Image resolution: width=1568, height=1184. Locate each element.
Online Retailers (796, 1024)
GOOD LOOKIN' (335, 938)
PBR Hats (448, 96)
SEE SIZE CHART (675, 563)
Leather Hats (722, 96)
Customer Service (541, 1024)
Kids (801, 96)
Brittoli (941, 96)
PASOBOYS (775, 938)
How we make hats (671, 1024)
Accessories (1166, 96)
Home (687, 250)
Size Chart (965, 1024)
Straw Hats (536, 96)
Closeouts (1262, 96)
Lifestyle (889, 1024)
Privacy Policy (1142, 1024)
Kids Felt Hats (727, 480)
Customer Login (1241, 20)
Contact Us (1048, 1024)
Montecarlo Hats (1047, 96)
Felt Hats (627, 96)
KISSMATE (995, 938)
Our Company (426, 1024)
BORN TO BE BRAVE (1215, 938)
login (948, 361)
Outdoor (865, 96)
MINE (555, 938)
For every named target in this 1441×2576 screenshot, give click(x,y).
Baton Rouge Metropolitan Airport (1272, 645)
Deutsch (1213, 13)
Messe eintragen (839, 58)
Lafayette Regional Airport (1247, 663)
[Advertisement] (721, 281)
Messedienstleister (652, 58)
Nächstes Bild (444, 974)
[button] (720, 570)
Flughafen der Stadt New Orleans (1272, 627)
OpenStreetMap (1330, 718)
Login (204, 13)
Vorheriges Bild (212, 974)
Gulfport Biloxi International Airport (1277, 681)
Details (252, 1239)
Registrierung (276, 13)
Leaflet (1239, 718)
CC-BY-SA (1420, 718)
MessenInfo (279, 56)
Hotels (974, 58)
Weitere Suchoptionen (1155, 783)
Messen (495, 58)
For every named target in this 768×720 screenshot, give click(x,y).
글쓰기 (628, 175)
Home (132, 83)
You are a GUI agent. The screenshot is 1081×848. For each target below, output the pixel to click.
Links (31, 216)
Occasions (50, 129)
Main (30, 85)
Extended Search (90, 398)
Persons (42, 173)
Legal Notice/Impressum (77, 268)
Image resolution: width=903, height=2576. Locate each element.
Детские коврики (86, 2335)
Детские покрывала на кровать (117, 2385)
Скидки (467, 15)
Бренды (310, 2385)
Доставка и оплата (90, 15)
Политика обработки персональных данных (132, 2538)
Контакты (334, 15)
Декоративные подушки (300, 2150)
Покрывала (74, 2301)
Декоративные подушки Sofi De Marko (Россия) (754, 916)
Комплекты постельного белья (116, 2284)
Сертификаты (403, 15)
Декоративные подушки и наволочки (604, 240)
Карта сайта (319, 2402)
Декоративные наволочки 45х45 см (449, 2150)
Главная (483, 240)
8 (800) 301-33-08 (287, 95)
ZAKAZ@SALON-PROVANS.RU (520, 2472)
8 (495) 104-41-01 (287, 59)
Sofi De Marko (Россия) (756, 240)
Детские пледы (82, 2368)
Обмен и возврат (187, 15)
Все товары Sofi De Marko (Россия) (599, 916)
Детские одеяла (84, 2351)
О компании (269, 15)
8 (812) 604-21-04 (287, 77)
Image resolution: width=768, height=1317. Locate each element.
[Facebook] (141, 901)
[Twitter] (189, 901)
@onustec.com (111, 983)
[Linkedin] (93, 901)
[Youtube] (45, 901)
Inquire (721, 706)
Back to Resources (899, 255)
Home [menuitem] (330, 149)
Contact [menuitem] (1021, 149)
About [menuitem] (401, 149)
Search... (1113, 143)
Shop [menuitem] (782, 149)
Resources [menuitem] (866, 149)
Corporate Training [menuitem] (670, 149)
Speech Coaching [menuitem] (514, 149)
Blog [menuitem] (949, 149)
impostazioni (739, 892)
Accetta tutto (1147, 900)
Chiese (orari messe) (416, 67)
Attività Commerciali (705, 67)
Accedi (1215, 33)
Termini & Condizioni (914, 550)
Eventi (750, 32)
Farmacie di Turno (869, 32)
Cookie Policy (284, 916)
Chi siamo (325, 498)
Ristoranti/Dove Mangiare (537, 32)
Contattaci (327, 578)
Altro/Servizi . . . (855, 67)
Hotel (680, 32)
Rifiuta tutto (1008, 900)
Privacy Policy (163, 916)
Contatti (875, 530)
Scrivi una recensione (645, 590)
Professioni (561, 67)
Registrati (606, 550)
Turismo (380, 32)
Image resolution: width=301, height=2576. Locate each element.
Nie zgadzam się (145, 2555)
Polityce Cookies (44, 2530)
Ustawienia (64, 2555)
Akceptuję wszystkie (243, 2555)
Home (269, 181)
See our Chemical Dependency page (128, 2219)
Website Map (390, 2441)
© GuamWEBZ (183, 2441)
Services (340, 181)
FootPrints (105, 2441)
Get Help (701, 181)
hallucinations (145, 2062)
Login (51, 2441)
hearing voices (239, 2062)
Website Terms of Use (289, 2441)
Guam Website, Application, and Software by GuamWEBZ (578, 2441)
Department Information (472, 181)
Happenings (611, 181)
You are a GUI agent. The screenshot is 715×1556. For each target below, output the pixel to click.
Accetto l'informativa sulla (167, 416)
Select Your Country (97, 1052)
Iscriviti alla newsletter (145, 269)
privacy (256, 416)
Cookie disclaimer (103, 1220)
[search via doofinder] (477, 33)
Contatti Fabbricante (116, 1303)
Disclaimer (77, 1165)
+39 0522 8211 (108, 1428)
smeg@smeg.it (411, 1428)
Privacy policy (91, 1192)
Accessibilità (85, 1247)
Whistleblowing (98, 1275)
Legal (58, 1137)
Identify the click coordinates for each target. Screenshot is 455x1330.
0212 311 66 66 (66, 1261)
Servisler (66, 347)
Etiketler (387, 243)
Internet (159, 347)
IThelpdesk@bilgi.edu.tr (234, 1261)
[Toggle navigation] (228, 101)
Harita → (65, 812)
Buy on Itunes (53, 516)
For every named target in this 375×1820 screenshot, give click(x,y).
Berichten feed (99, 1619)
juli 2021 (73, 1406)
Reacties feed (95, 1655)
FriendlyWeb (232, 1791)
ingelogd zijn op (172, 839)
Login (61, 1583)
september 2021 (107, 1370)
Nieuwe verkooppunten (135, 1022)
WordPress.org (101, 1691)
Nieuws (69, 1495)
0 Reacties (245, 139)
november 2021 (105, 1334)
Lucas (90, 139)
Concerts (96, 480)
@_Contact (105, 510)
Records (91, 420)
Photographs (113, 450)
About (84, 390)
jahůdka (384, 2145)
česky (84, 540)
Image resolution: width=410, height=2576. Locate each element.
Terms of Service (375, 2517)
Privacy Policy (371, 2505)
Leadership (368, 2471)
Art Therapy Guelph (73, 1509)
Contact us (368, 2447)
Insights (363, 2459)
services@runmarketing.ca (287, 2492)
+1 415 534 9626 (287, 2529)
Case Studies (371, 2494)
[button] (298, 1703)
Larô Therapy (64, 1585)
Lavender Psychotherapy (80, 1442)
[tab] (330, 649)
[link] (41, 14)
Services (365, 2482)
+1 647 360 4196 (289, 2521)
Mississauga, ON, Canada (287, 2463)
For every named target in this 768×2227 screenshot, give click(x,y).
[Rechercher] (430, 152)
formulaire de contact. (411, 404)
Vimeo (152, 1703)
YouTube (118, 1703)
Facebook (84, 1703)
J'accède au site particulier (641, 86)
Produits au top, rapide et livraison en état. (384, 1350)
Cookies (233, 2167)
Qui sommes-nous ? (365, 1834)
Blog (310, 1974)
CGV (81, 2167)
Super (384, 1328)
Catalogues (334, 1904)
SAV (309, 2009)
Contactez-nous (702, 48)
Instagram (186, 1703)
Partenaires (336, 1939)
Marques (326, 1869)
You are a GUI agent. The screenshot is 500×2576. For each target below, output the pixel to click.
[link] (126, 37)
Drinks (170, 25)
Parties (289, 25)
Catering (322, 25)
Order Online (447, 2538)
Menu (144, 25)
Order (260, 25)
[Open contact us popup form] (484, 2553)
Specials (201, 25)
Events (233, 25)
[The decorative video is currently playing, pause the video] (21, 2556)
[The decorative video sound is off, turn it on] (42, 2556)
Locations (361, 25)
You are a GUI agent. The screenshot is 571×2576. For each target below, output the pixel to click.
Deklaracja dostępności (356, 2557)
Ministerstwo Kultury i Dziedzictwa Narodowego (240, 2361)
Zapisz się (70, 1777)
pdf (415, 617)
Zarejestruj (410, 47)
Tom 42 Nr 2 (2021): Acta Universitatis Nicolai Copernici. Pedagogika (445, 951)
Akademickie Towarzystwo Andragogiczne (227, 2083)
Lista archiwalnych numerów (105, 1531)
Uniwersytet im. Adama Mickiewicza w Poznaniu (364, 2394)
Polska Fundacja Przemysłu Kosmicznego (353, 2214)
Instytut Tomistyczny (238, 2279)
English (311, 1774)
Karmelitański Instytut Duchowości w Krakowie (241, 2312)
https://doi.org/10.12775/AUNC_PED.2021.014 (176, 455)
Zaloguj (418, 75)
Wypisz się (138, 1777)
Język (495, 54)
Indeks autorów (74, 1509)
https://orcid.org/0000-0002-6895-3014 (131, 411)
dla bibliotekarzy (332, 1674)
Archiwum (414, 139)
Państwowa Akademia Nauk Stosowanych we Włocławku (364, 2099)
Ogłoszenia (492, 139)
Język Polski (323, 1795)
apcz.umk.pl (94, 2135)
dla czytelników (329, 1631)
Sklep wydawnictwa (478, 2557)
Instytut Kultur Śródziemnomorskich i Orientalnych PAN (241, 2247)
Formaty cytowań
* * *
PROBLEM REQUIREMENTS: Copy out the lines above, from the start of the records through the line containing "Closeouts (1262, 96)", with both ends included.

SOLUTION TO THIS EXERCISE:
Image resolution: width=1568, height=1184. Locate each element.
Online Retailers (796, 1024)
GOOD LOOKIN' (335, 938)
PBR Hats (448, 96)
SEE SIZE CHART (675, 563)
Leather Hats (722, 96)
Customer Service (541, 1024)
Kids (801, 96)
Brittoli (941, 96)
PASOBOYS (775, 938)
How we make hats (671, 1024)
Accessories (1166, 96)
Home (687, 250)
Size Chart (965, 1024)
Straw Hats (536, 96)
Closeouts (1262, 96)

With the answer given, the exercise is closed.